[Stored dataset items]
◆ ◆ ◆ ◆
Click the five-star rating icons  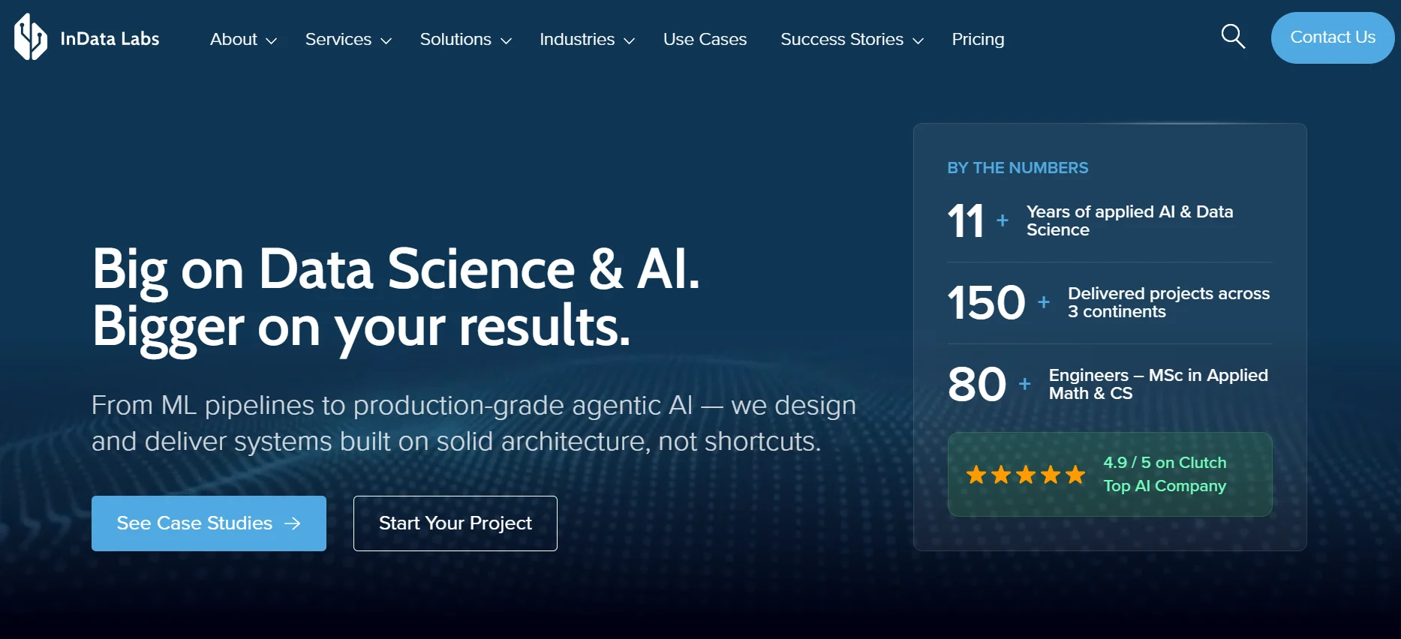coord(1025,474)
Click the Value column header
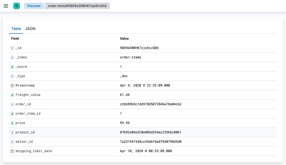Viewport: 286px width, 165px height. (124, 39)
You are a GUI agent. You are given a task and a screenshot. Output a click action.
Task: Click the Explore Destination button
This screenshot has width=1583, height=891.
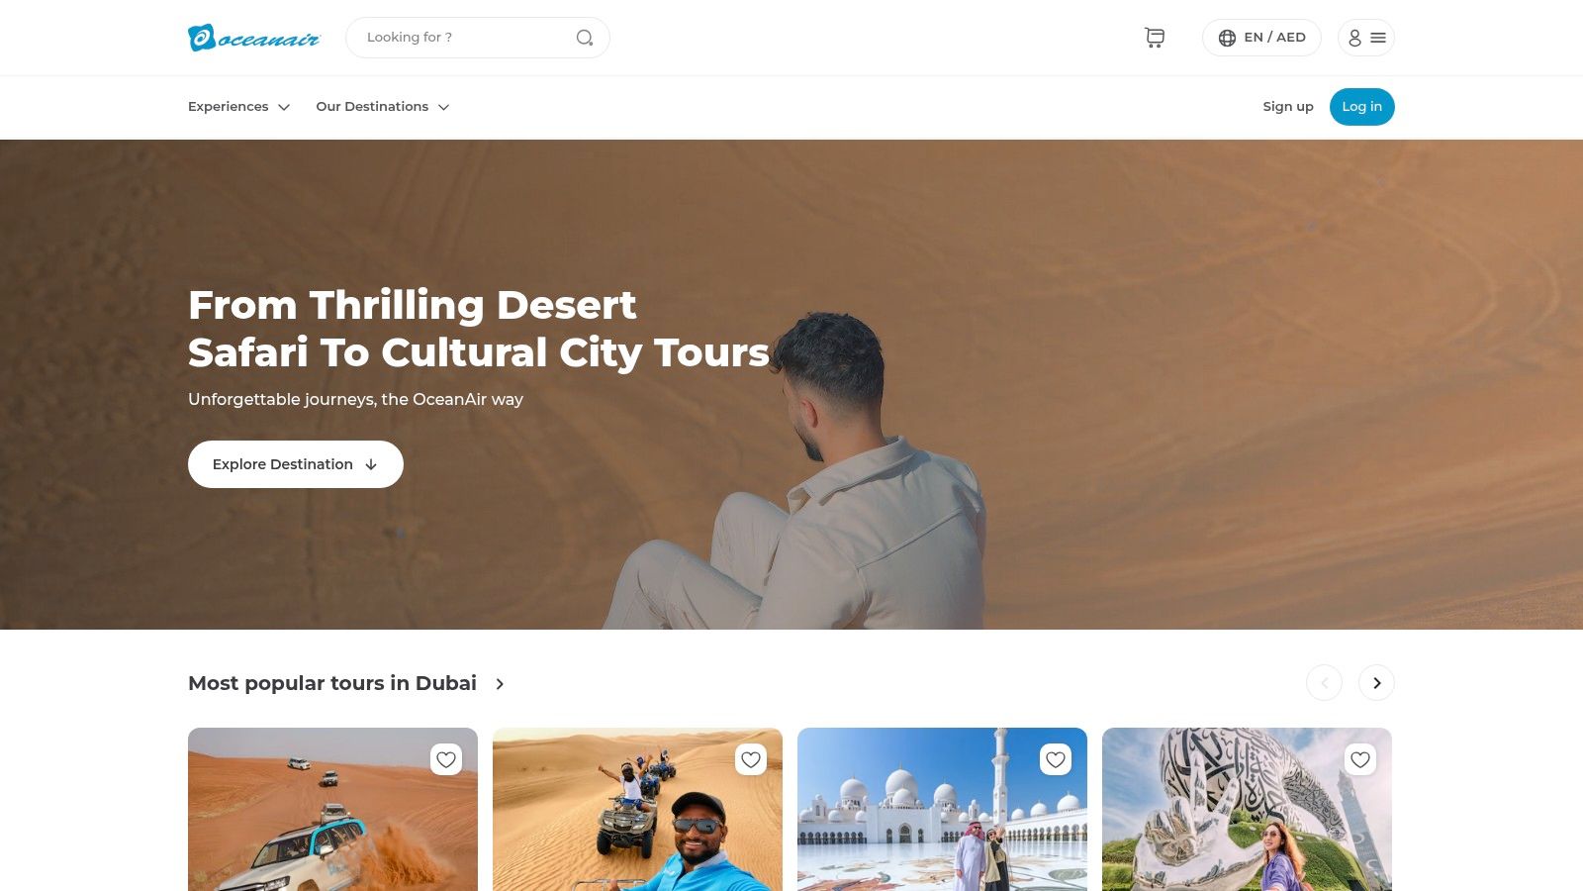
◆ ◆ ◆ ◆
• **EXERCISE**
In your reply, please set down exactly the lines from the one containing "Click the Value column header" through the end of the records, with the pictures left out.

• **FINISHED EXERCISE**
Click the Value column header
Viewport: 286px width, 165px height. (124, 39)
You are a GUI agent. You are given a task and a screenshot. Output a click action.
Task: Click the Explore Destination button
This screenshot has width=1583, height=891.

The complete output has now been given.